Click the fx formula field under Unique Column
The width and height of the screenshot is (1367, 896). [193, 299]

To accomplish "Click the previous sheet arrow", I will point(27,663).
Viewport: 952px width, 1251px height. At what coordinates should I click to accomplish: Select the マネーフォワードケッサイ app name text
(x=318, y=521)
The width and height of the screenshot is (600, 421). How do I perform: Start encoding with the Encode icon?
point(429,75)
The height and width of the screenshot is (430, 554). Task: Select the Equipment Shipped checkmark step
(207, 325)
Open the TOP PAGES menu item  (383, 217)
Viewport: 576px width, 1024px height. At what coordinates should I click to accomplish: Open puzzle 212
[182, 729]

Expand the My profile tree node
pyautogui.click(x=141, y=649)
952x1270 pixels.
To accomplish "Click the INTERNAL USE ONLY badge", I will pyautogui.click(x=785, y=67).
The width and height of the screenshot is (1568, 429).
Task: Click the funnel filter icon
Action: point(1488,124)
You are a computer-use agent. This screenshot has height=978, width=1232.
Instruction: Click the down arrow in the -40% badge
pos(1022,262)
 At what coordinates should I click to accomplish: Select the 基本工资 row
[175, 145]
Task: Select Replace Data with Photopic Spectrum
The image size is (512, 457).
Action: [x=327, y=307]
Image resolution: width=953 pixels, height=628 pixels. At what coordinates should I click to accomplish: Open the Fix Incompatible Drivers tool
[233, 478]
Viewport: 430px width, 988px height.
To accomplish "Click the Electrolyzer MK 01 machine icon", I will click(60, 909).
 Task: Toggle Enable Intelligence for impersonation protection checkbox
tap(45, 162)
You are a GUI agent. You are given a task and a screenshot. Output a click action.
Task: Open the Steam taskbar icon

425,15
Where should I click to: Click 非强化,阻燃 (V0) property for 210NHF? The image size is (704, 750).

▶ **JOB**
Reproduce each of the rows above verbatim, line for line.

▶ **EXERCISE OUTPUT**
Click the fx formula field under Unique Column
The width and height of the screenshot is (1367, 896). [193, 299]

To accomplish "Click the previous sheet arrow", I will point(27,663).
Viewport: 952px width, 1251px height. At what coordinates should I click to accomplish: Select the マネーフォワードケッサイ app name text
(x=318, y=521)
The width and height of the screenshot is (600, 421). How do I perform: Start encoding with the Encode icon?
point(429,75)
The height and width of the screenshot is (430, 554). Task: Select the Equipment Shipped checkmark step
(207, 325)
Open the TOP PAGES menu item  (383, 217)
Viewport: 576px width, 1024px height. At what coordinates should I click to accomplish: Open puzzle 212
[182, 729]

Expand the My profile tree node
pyautogui.click(x=141, y=649)
952x1270 pixels.
To accomplish "Click the INTERNAL USE ONLY badge", I will pyautogui.click(x=785, y=67).
The width and height of the screenshot is (1568, 429).
Task: Click the funnel filter icon
Action: point(1488,124)
You are a computer-use agent. This screenshot has height=978, width=1232.
Instruction: Click the down arrow in the -40% badge
pos(1022,262)
 At what coordinates should I click to accomplish: Select the 基本工资 row
[175, 145]
Task: Select Replace Data with Photopic Spectrum
The image size is (512, 457).
Action: [x=327, y=307]
Image resolution: width=953 pixels, height=628 pixels. At what coordinates should I click to accomplish: Open the Fix Incompatible Drivers tool
[233, 478]
Viewport: 430px width, 988px height.
To accomplish "Click the Electrolyzer MK 01 machine icon", I will click(60, 909).
 Task: Toggle Enable Intelligence for impersonation protection checkbox
tap(45, 162)
You are a GUI agent. You are given a task and a screenshot. Output a click action.
Task: Open the Steam taskbar icon

425,15
Where should I click to: Click 非强化,阻燃 (V0) property for 210NHF? The image size is (704, 750).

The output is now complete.